MATERIAL FOR THE TASK:
******

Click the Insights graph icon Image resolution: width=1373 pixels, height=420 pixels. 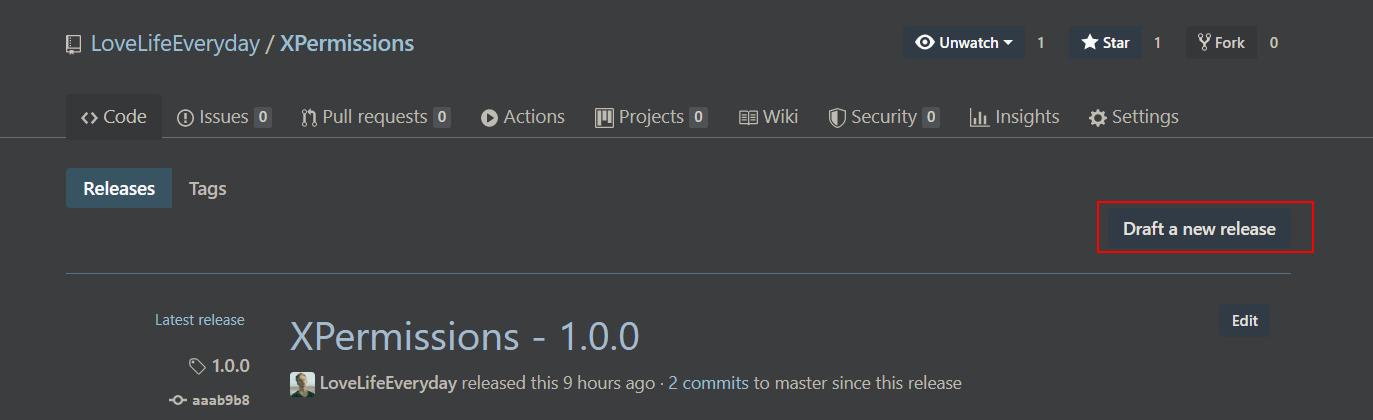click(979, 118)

******

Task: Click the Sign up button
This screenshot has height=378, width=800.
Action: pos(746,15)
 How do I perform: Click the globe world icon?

******

In the material above, lay out everything from the line that contains "Task: Click the Sign up button" down to the line that contains "How do I perform: Click" as a Markdown table with the columns Row and Line. Number each row and leave out blank lines.

OUTPUT FOR THIS TASK:
| Row | Line |
|---|---|
| 1 | Task: Click the Sign up button |
| 2 | This screenshot has height=378, width=800. |
| 3 | Action: pos(746,15) |
| 4 |  How do I perform: Click the globe world icon? |